From Your Health Journal…..”I am always a fan of stories posted on Fox News. This article states that children born via cesarean section are slightly more likely than babies delivered vaginally to become heavy or obese. It is not so much the c section that puts on the weight, rather, the delivery of the baby. Past research has stated children who had C sections were more likely to have asthma, allergies, and diabetes. Experts are not 100 percent sure how c sections may cause this, but it may be related to bacteria when a child is delivered vaginally, or even that c sections babies are linked with a lower concentration in the umbilical cord of a hormone important in regulating weight and with a reduced rate of breastfeeding, both of which are reported to be associated with an increased risk of later obesity. I highly recommend reading this informative article.”
From the article…..
Children born via cesarean section are slightly more likely than babies delivered vaginally to become heavy or obese, according to a new review of studies.
The results don’t prove that c-sections cause kids to put on weight, but Dr. Jianmeng Liu, one of the authors of the study and a professor at Peking University Health Science Center in China, said the link between the delivery and obesity is important to keep in mind.

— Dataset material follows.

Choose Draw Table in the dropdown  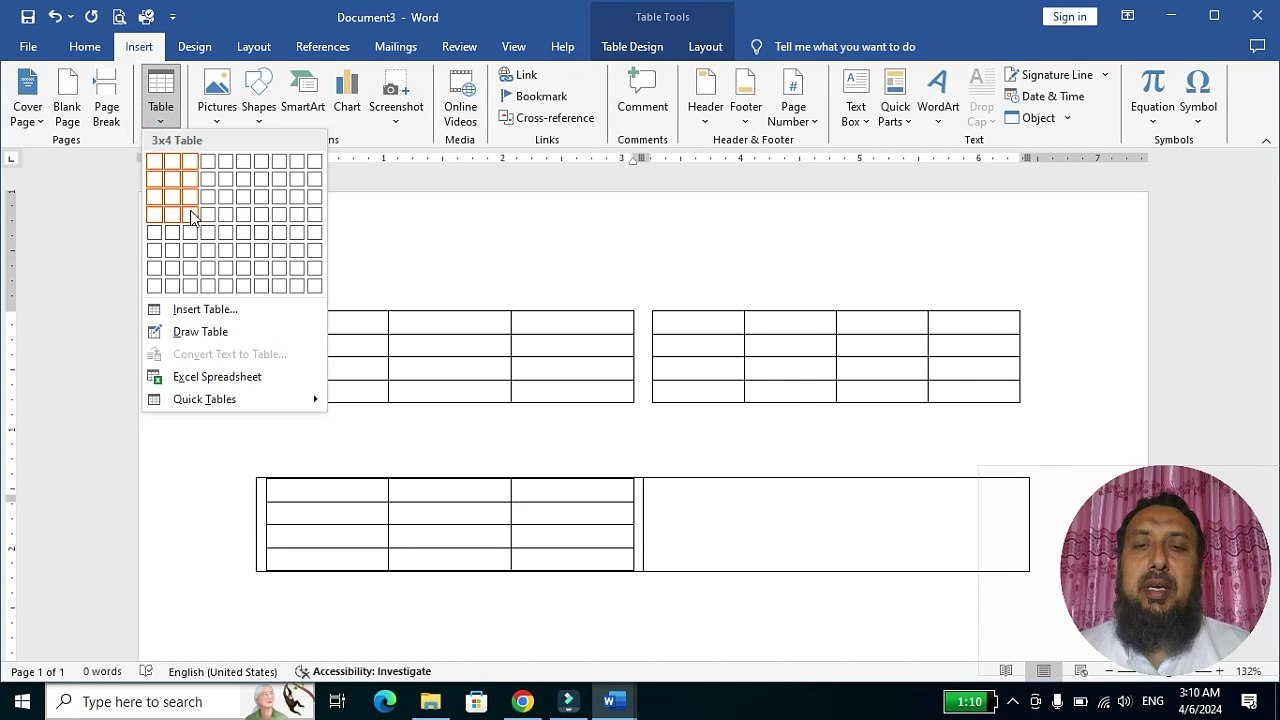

“The potential health burden of obesity and other diseases associated with c-section births should not be neglected, even if its impact is modest, particularly given” how often births happen that way, Liu told Reuters Health in an email.
Previous research has tied c-sections to a variety of untoward health outcomes in children, including asthma, allergies and diabetes.
Liu said that the relationship between the type of delivery and obesity among kids hasn’t been as clear.
The research team collected the results from nine studies that included more than 200,000 people.
People were 33 percent more likely to be overweight or obese if they were born by c-section, researchers report in the International Journal of Obesity.
Nearly 70 percent of adults in the U.S. are overweight or obese. A 33 percent increase from that number would mean that 93 percent would be heavy.